How efficient is my kernel?

How can I analyse the profiler output properly? I have a value of 1.9m warps serialized and 19m divergent branches, but how can I tell how good or bad this is? Can I compare it with another value?

For example, I have 1.5b instructions with 252m branches, so in comparison 19m divergent ones aren’t that bad right?

I generally use the profiler on different revisions of my code. I run it initially to see what I need to fix (uncoalesced reads/writes, warp serializes, divergent branches) and run it again after modifying my code to see what progress I have made.

Each algorithm is different, it’s hard to benchmark your results against something different.
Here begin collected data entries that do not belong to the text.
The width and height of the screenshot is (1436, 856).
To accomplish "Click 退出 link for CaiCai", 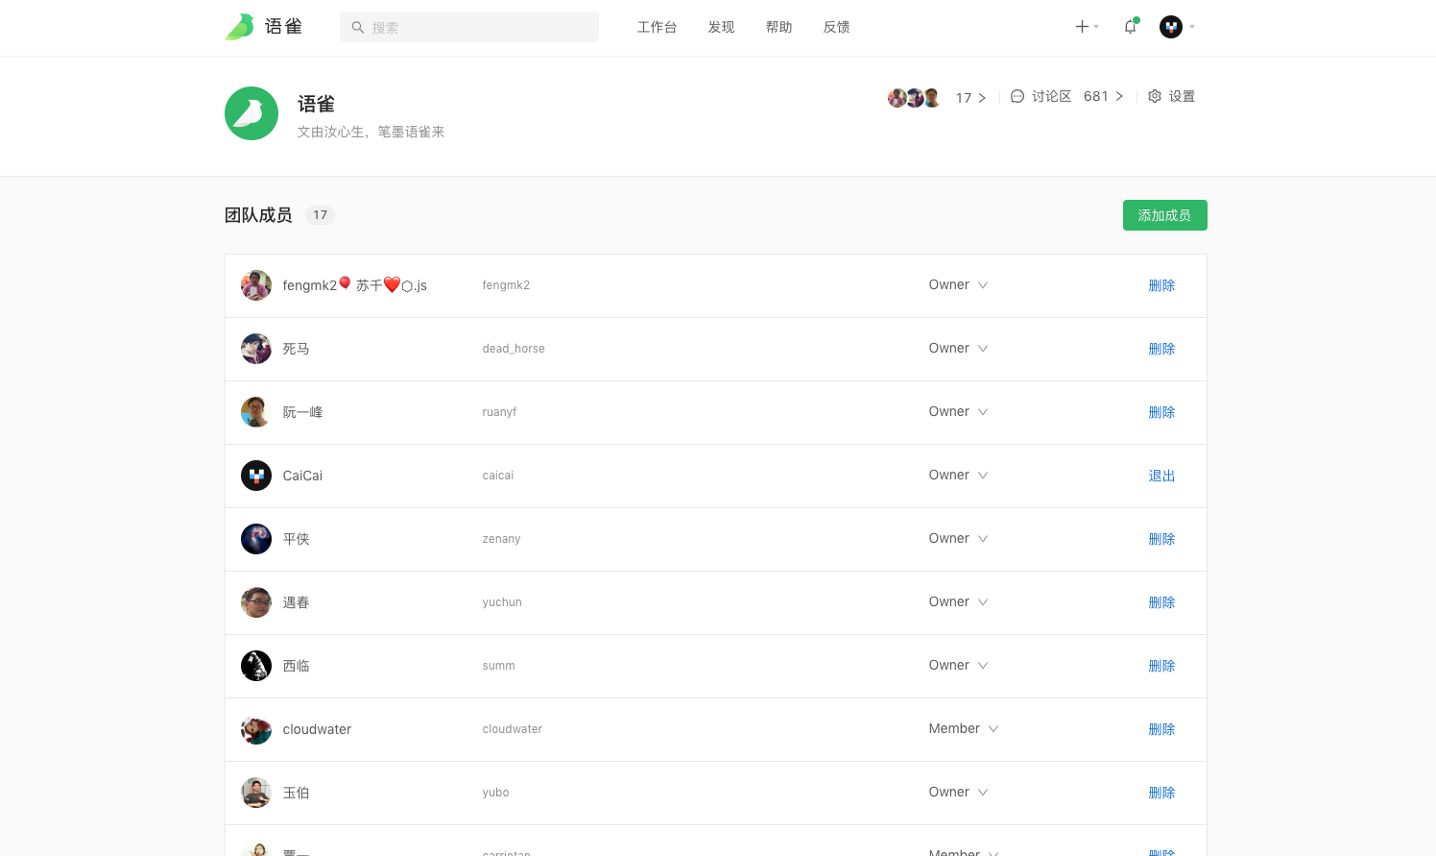I will click(x=1161, y=476).

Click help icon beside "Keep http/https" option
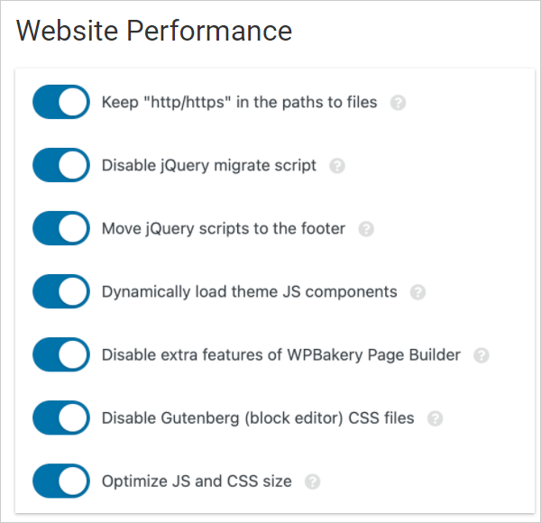click(x=398, y=103)
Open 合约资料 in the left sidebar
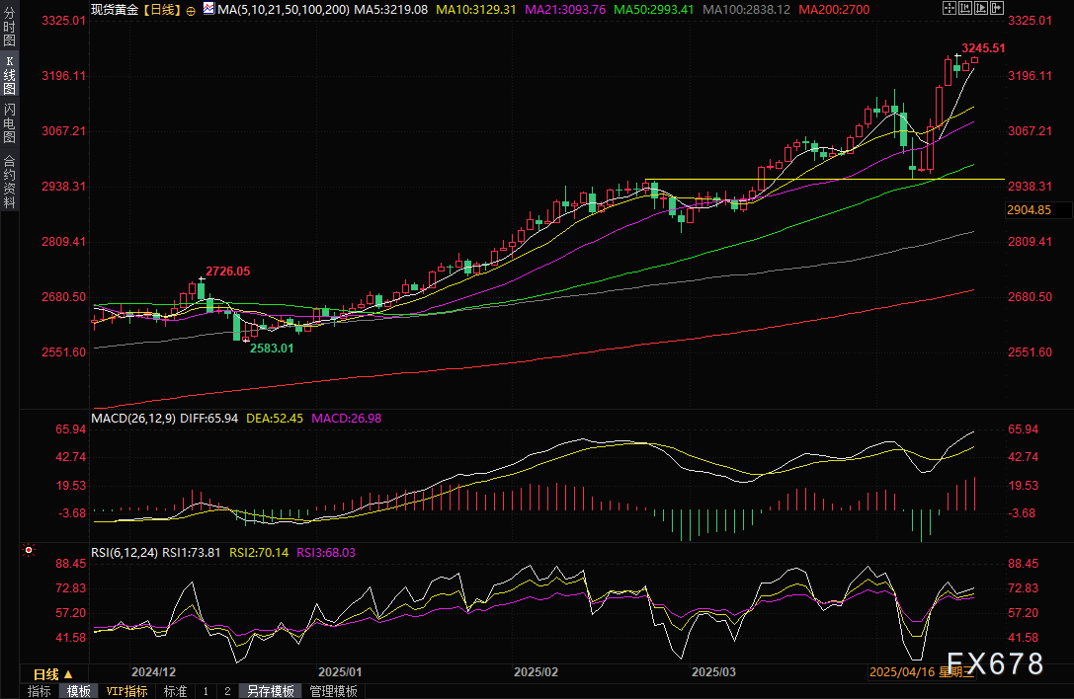 (x=9, y=181)
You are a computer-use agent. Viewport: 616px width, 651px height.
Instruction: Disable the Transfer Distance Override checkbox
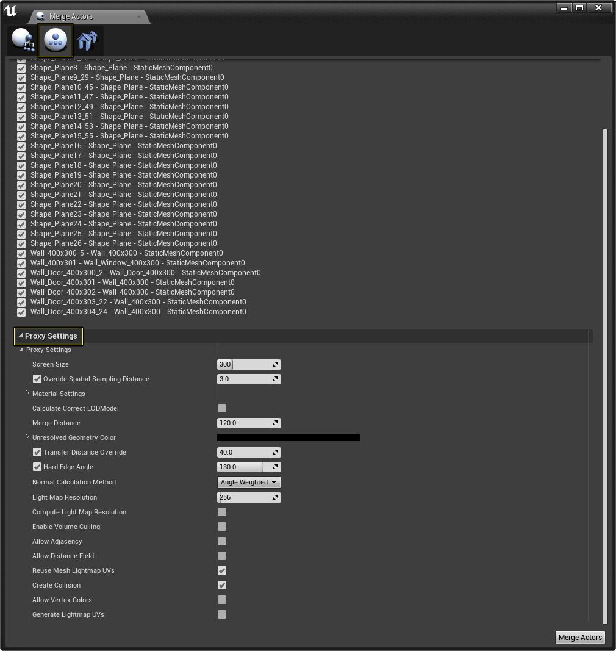coord(37,452)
Ideally, you would have 0 warps serialized (No shared memory bank conflicts) and 0 divergent branches but that’s not always possible. Use the profiler to find out what code is causing these problems and optimize that…
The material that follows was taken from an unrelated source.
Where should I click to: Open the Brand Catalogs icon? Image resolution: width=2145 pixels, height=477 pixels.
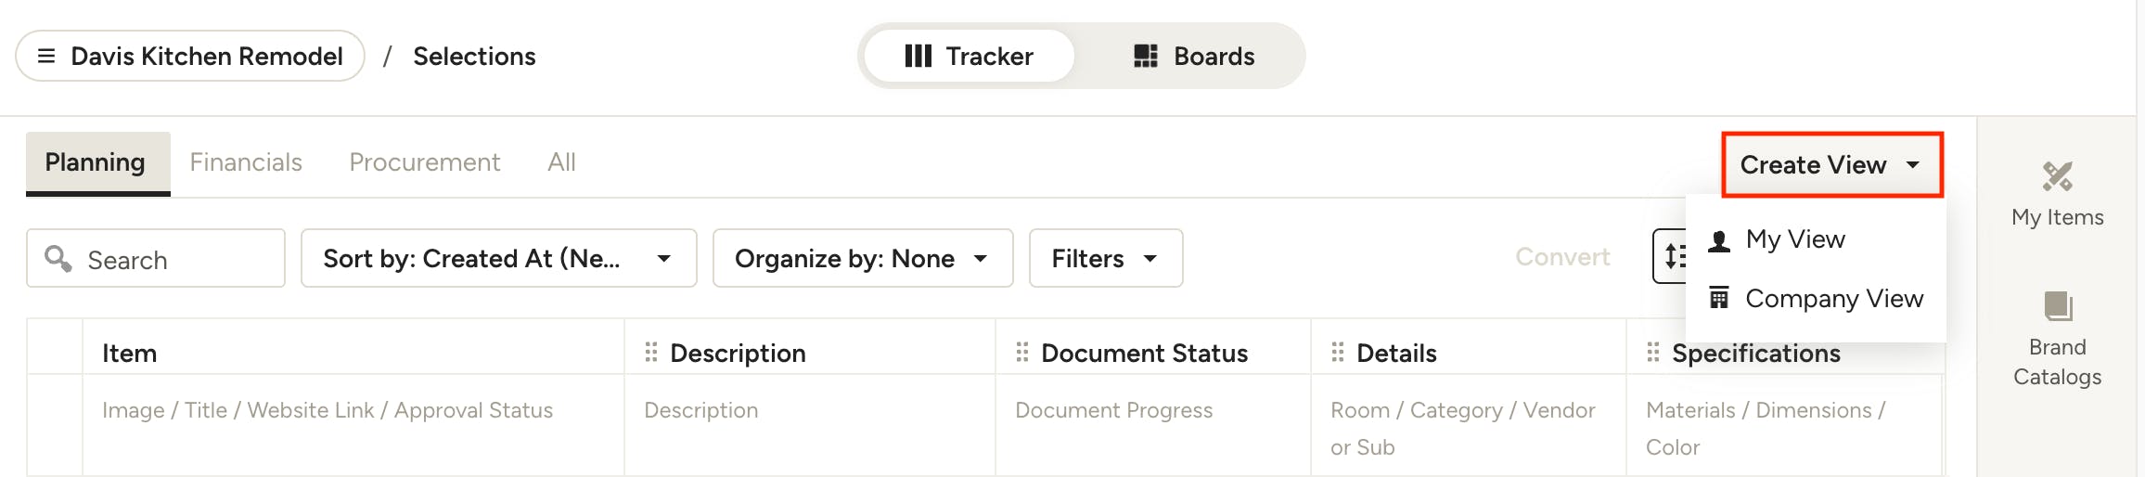(2057, 306)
Thanks. How would I analyse which code is causing the problems? The profiler only tells me total statistics for the entire kernel.
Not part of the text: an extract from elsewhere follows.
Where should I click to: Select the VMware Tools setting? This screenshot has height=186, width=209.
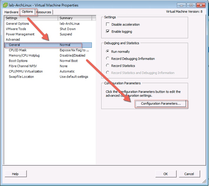(16, 29)
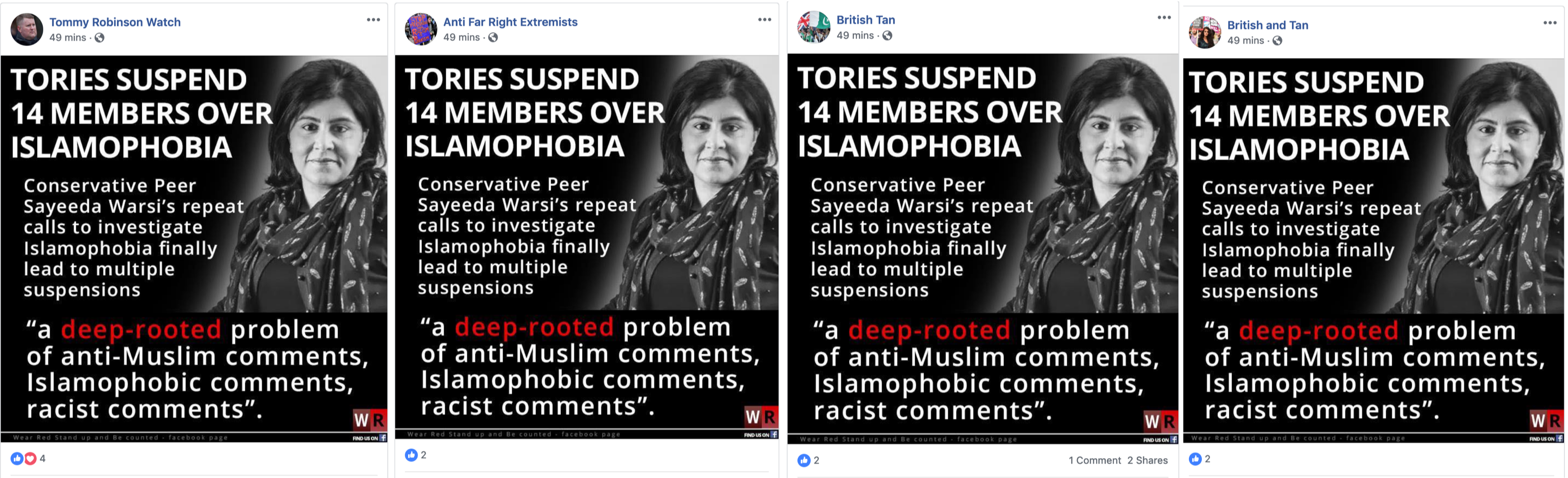The image size is (1568, 478).
Task: Click like reaction icon on British and Tan post
Action: 1195,459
Well, you can start by looking through the code for known issues such as bank conflicts or non-sequential addressing to global memory.

If it comes down to it, comment out some code (global/shared reads or writes) and see what effect it has in the profiler. If your counts drop, you know where your problem is. It’s not really efficient but it’ll work until you get to the point where you can spot the issues by eye.

Just make sure that your kernel still does something or else it may get compiled out, leaving just an empty kernel.